The cutaneous lesions in this phase of the disease can easily be confused with nonspecific dermatitis, which occurs more often in patients with diabetes mellitus.

Poorly defined symptoms of this condition sometimes make it difficult to establish a correct differential diagnosis (eg, with a pancreatic adenocarcinoma that causes weight loss, the early stages of dyspepsia, and the later stages of jaundice).

The so-called 4D syndrome consists of diabetes, dermatitis, DVT (deep vein thrombosis), and depression.



The most frequent clinical sign observed in patients with glucagonoma is necrolytic migratory erythema (NME), which is present in 80% of cases and is characterized by an erythematous and swollen area of skin.

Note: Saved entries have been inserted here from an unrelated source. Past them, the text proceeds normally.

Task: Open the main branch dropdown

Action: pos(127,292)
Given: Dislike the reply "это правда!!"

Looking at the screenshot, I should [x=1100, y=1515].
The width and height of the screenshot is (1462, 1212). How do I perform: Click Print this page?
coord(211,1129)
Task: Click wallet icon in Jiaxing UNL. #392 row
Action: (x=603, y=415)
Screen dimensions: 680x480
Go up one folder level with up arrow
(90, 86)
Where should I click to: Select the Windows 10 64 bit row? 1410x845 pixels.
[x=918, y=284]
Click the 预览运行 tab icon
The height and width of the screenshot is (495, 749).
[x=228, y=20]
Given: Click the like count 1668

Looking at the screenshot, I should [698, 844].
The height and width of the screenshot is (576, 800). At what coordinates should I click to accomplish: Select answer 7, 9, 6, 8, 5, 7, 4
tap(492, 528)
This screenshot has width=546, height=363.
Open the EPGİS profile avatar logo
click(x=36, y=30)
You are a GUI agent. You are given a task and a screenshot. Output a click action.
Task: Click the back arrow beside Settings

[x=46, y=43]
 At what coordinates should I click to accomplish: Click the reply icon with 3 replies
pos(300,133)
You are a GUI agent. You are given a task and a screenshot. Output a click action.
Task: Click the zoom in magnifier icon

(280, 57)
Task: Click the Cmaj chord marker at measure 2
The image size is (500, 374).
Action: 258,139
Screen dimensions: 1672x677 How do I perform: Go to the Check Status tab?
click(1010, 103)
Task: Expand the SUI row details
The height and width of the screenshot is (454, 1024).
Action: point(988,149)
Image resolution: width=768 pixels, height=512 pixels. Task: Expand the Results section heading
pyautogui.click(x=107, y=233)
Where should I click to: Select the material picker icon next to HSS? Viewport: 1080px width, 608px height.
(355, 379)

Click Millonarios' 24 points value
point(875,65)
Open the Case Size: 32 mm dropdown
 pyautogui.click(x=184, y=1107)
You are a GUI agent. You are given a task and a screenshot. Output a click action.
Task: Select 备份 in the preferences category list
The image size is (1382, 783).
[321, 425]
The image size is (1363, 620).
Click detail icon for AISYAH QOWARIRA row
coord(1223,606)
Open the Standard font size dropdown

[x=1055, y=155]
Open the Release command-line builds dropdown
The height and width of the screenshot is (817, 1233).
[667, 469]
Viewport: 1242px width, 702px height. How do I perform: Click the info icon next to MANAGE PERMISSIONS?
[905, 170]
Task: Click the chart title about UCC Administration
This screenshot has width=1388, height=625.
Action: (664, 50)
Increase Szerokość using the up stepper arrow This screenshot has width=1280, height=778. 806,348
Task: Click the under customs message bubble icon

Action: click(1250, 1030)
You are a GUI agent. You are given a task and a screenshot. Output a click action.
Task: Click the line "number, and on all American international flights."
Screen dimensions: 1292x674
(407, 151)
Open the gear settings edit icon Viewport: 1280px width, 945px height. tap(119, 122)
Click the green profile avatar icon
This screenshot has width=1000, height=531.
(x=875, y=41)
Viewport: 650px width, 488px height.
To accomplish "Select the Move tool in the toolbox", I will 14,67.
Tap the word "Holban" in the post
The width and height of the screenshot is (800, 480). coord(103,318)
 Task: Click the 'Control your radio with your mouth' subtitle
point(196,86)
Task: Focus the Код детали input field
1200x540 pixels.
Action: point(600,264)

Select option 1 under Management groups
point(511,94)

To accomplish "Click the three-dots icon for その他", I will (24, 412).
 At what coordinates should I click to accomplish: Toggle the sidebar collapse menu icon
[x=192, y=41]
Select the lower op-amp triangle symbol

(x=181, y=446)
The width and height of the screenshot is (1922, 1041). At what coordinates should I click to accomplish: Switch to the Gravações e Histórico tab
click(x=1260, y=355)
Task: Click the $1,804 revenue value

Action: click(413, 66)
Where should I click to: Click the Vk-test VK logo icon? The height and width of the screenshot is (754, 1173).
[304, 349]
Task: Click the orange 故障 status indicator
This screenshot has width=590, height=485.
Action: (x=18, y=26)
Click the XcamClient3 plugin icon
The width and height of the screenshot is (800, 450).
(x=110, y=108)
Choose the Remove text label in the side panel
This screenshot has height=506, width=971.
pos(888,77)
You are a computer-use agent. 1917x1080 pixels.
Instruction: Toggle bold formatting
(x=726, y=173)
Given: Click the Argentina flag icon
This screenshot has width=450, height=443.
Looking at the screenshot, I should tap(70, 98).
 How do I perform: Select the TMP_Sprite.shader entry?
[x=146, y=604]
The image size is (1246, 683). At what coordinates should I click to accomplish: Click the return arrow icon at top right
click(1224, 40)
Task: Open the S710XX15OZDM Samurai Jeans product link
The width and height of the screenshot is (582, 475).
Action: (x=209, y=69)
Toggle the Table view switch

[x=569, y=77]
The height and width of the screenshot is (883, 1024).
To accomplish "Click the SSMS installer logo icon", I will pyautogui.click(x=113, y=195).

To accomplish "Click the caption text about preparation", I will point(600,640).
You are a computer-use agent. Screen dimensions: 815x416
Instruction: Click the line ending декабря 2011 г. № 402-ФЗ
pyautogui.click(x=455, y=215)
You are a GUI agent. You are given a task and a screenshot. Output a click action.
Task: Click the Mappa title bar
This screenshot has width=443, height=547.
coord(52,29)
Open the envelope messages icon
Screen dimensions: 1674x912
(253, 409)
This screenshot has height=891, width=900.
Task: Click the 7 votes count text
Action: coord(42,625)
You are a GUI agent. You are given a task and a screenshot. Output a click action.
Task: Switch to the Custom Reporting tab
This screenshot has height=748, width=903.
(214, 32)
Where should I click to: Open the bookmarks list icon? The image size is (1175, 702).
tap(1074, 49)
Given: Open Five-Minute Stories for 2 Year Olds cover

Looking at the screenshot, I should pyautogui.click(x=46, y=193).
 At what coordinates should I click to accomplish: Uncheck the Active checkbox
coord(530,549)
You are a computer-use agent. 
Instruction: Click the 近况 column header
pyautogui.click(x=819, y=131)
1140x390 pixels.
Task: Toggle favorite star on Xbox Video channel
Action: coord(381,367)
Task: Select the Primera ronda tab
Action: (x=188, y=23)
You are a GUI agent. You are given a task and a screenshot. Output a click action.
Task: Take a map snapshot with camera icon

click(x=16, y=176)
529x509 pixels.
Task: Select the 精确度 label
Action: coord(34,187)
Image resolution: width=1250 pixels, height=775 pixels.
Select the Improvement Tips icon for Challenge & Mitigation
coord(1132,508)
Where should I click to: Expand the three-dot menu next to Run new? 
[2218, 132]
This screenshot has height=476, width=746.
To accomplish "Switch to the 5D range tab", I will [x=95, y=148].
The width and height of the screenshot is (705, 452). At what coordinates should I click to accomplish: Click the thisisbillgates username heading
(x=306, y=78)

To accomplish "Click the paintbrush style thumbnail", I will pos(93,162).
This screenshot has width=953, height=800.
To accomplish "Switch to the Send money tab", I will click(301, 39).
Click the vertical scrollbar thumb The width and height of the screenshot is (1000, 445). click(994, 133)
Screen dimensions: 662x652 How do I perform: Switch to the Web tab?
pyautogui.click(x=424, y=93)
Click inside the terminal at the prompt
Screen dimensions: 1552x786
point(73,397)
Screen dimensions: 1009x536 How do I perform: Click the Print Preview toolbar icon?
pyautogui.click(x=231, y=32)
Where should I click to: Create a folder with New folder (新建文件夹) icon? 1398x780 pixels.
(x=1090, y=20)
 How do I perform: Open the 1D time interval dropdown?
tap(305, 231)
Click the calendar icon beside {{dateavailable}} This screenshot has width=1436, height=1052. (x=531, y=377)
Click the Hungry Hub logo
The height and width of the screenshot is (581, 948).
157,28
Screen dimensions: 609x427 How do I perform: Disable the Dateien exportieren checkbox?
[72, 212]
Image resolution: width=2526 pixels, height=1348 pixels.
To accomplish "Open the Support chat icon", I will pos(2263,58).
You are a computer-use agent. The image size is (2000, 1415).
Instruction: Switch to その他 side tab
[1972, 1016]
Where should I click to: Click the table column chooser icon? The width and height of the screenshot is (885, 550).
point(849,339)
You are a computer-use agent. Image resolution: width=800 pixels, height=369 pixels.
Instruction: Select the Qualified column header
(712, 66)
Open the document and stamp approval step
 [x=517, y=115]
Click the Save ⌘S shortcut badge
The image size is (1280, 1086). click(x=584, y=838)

The symptoms that appear on the skin include (in order of appearance) maculopapular, ringed lesions and blisters that breach after a few days, as well as, possibly, pustular evolution due to bacterial superinfection. The lesions are often confluent, evolve in a period of 1-2 weeks, and are strongly pruritic and painful. They heal with hyperpigmentation. [9]

NME initially occurs in areas of the skin that are subject to friction and pressure, such as the feet and legs, the hands and forearms, and the buttocks, pubic area, groin area, and perineal area. Mucocutaneous lesions are frequently observed as atrophic glossitis, commissural cheilitis, stomatitis, balanoposthitis or vulvovaginitis, and ungual and hair dystrophies.

Aside from NME, symptoms often observed in glucagonoma are diabetes or glucose intolerance (in 80-90% of cases) and a weight loss of 5-15 kg (in most patients).

Symptoms that occur less frequently are venous thromboses, in particular DVT (in approximately 40% of cases); intestinal motility alterations with diarrhea and abdominal pains (in approximately 20% of cases); cachexia; anemia; scotomata and other optical disturbances; and psychical disturbances, such as insomnia, depression, disorientation, lethargy, and bradylalia.



The causes of this pathology remain unknown, although some genetic factors could play an important role, especially in patients who have a family history of multiple endocrine neoplasia type 1 syndrome.